- Mesolongos Location within Greece
- Coordinates: 40°19.735′N 21°14.73′E﻿ / ﻿40.328917°N 21.24550°E
- Country: Greece
- Administrative region: Western Macedonia
- Regional unit: Kozani
- Municipality: Voio
- Municipal unit: Neapoli
- Elevation: 760 m (2,490 ft)

Population (2021)
- • Community: 11
- Time zone: UTC+2 (EET)
- • Summer (DST): UTC+3 (EEST)
- Postal code: 500 01
- Area code: +30-2468
- Vehicle registration: ΚΖ

= Mesolongos =

Mesolongos (Μεσόλογγος, before 1927: Μεσολογγόστι – Mesolongosti), is a village and a community of the Voio municipality. Before the 2011 local government reform, it was part of the municipality of Neapoli, of which it was a municipal district. The 2021 census recorded 11 inhabitants in the village.

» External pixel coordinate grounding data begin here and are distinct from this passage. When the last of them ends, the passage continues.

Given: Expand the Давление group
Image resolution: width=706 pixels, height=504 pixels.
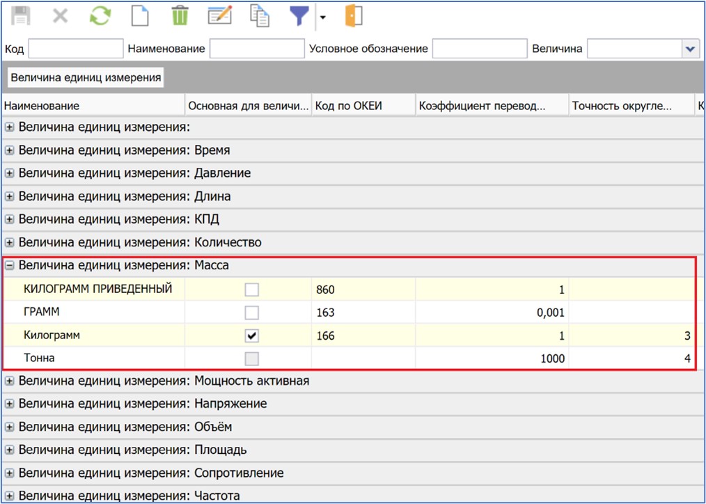Looking at the screenshot, I should click(x=10, y=173).

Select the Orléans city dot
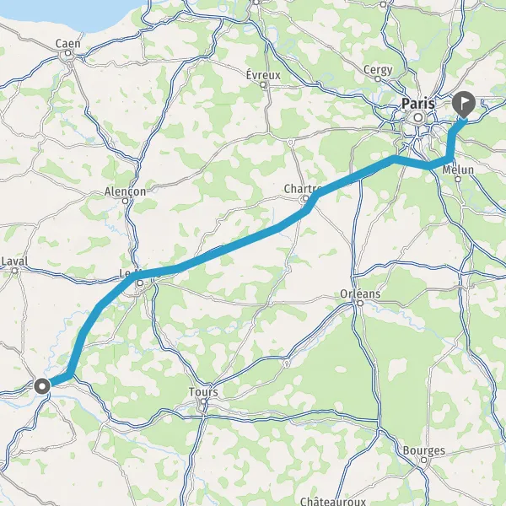360,303
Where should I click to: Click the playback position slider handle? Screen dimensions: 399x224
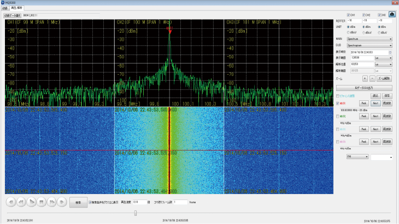135,213

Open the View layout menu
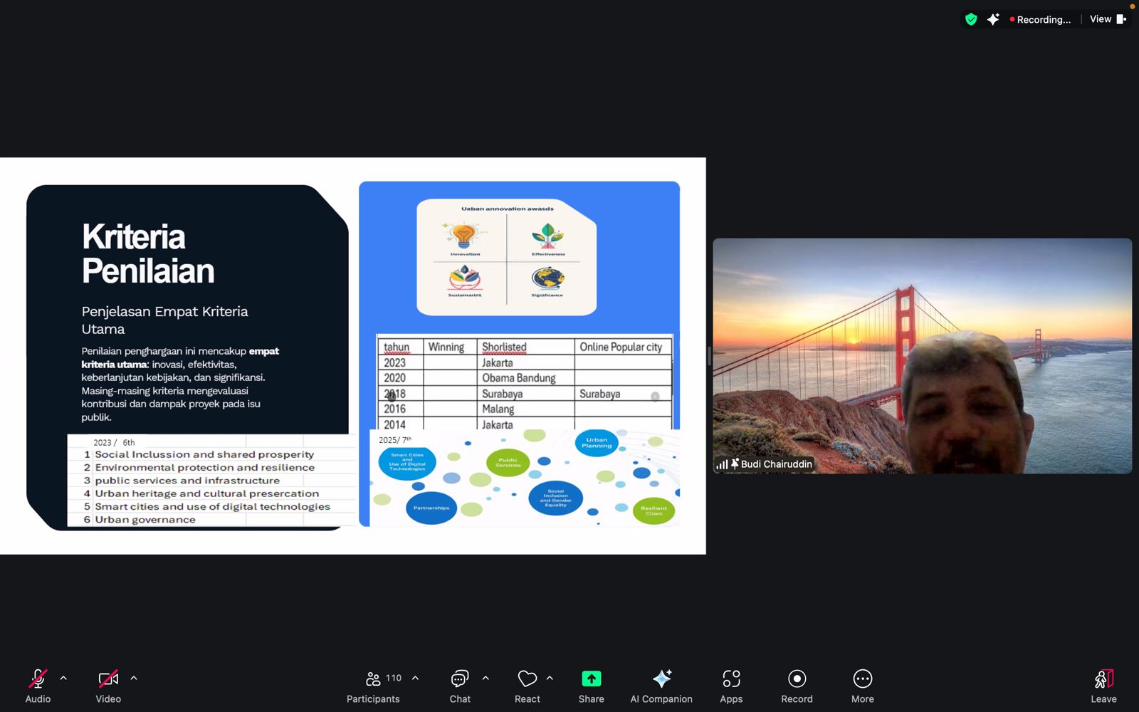[1107, 19]
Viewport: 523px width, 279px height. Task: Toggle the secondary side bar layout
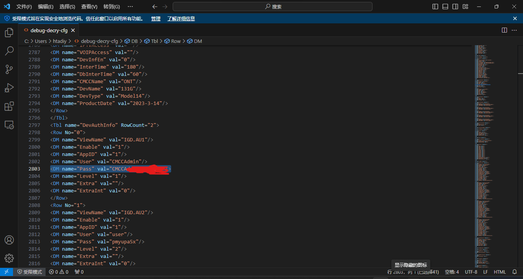pos(455,7)
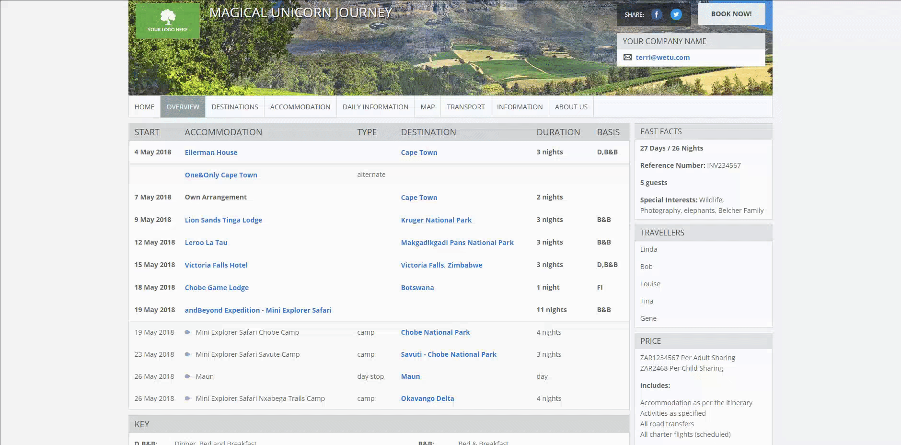Click bullet icon beside Mini Explorer Safari Chobe Camp
The height and width of the screenshot is (445, 901).
187,332
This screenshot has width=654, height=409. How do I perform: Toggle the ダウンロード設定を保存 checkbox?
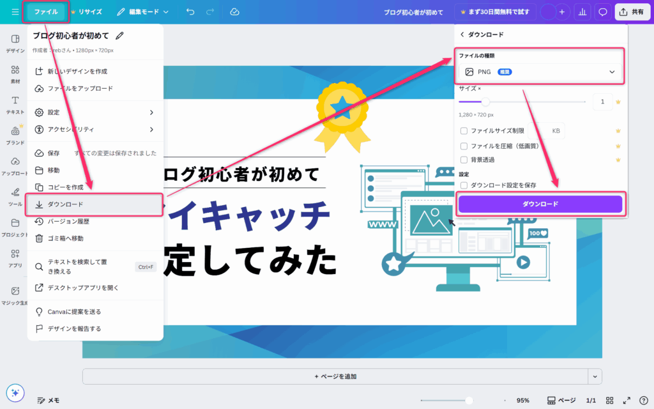[x=464, y=185]
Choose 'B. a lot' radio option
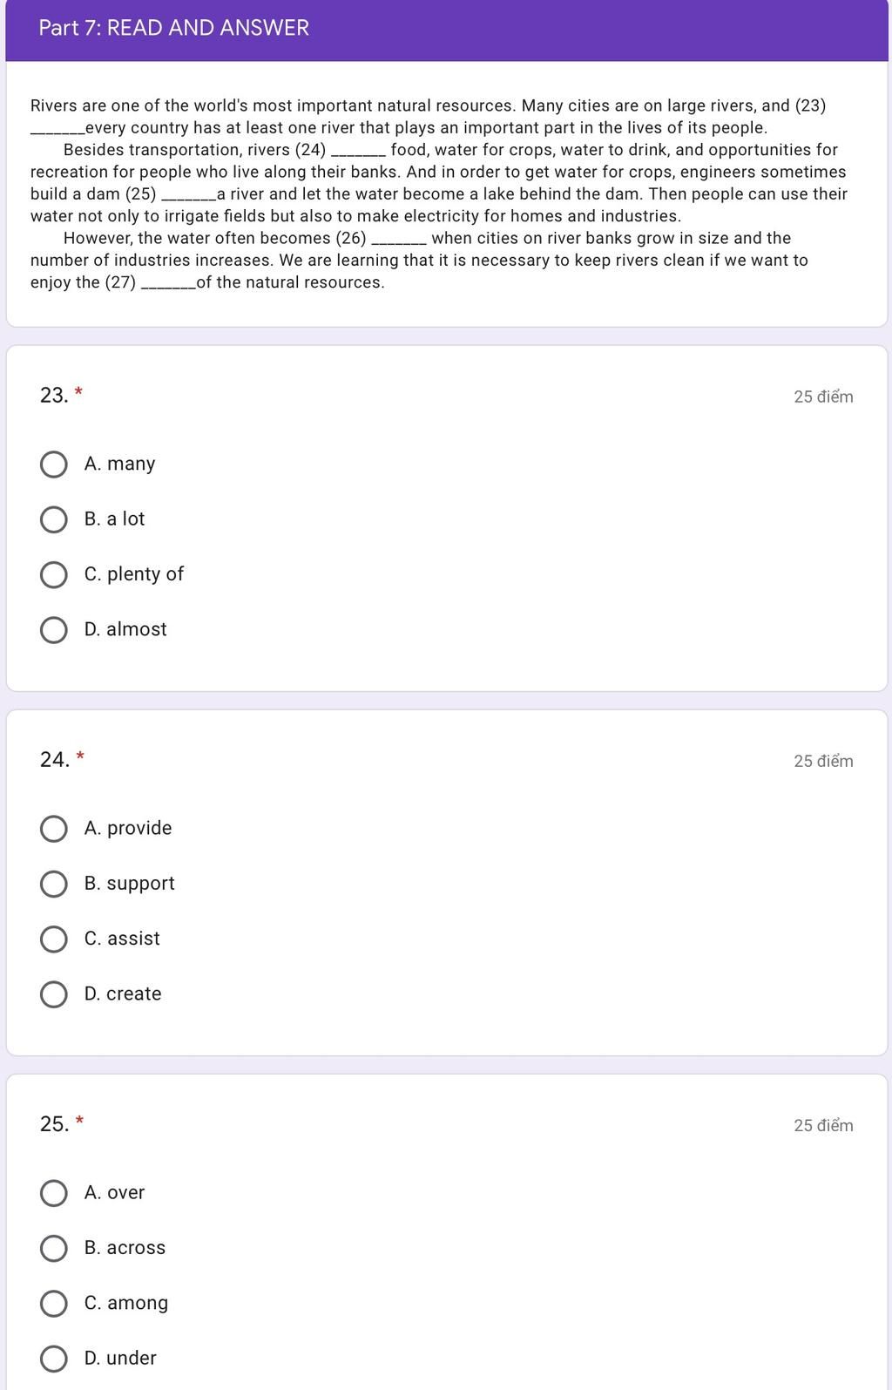This screenshot has height=1390, width=892. point(54,519)
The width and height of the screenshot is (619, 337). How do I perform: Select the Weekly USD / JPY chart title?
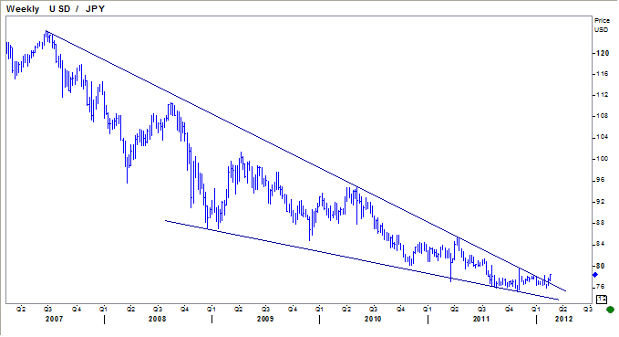(x=56, y=9)
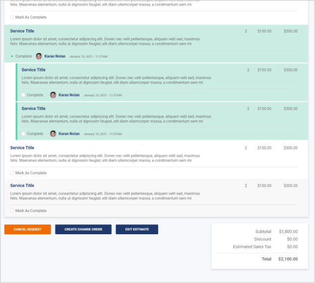Open Karan Nolan's name in the second indented row
This screenshot has width=315, height=283.
tap(69, 134)
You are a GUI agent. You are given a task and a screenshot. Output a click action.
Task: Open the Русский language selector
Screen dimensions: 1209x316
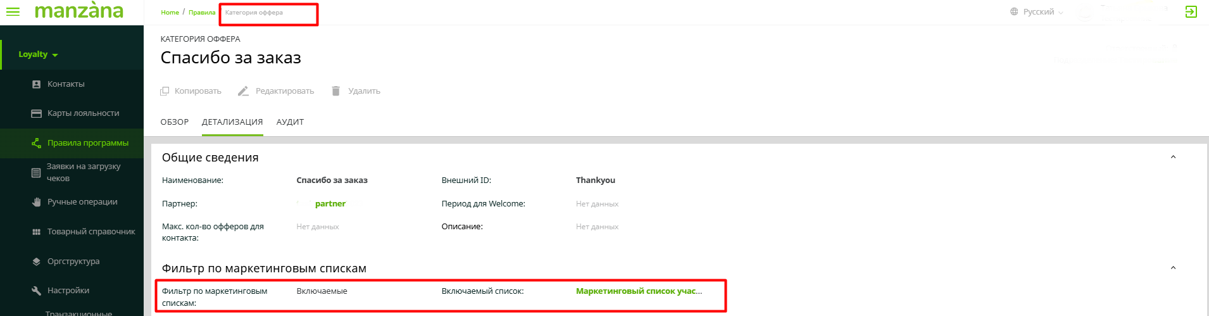tap(1037, 12)
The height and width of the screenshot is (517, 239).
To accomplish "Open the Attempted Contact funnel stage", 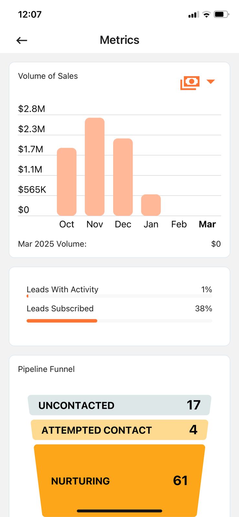I will (x=119, y=430).
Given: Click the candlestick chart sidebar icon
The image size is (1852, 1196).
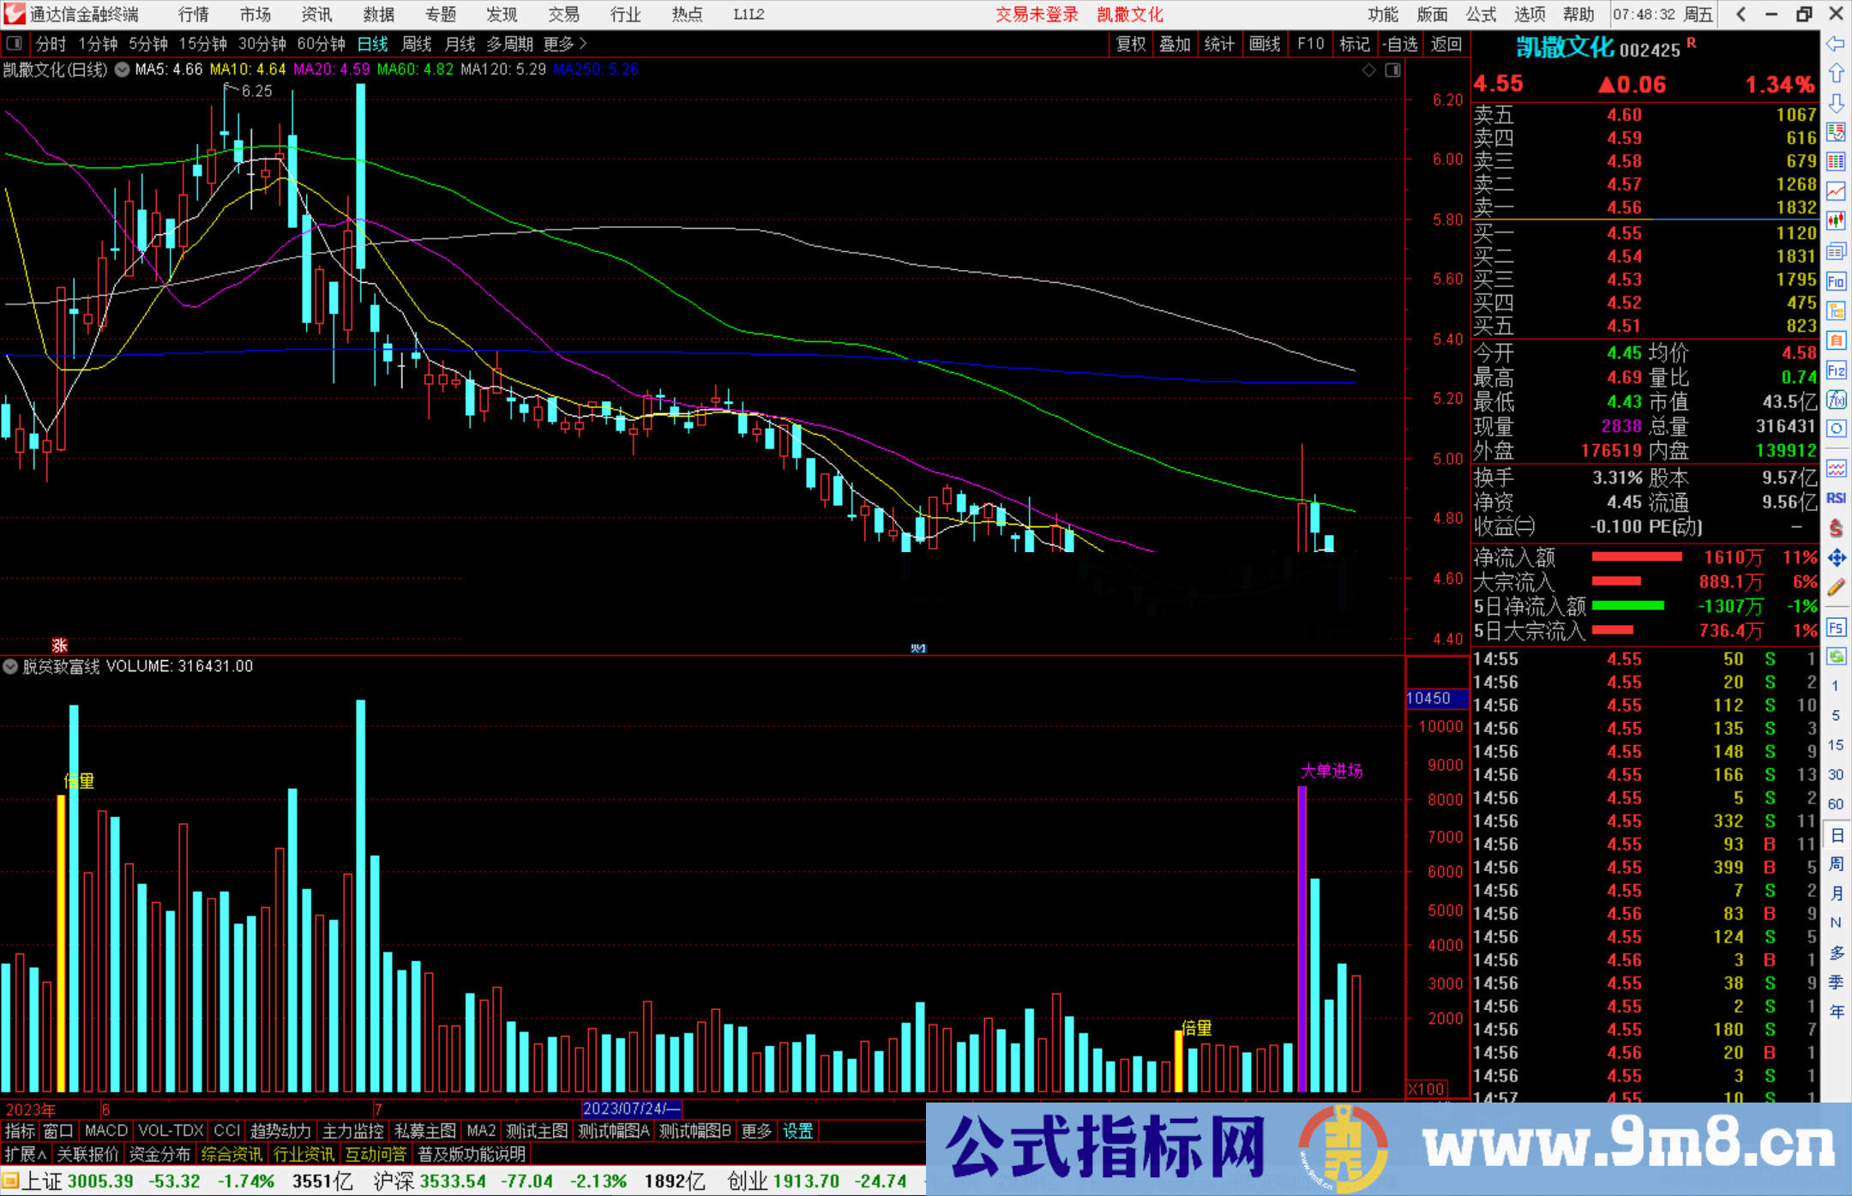Looking at the screenshot, I should (1836, 220).
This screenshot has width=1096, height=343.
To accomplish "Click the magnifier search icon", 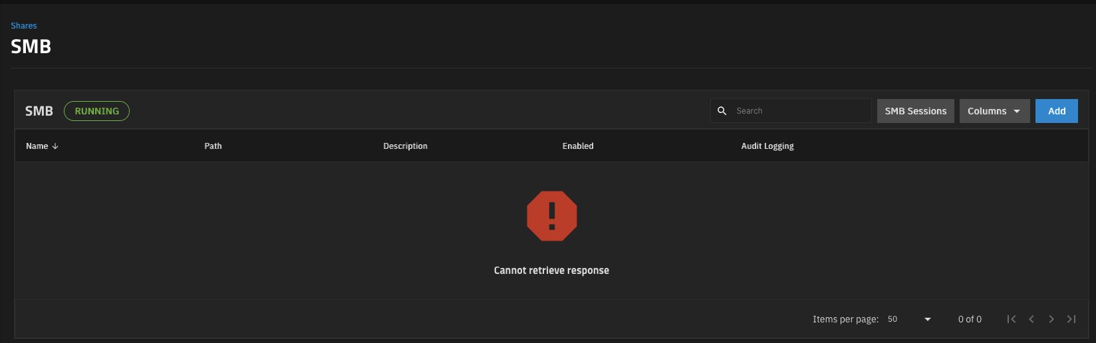I will pyautogui.click(x=722, y=111).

Mesolongosti was a mixed village and a part of its population were Greek speaking Muslim Vallahades. The 1920 Greek census recorded 429 people in the village, and 150 inhabitants (26 families) were Muslim in 1923. Following the Greek–Turkish population exchange, Greek refugee families in Mesolongosti were from Asia Minor (7) and Pontus (22) in 1926. The 1928 Greek census recorded 337 village inhabitants. In 1928, the refugee families numbered 29 (101 people).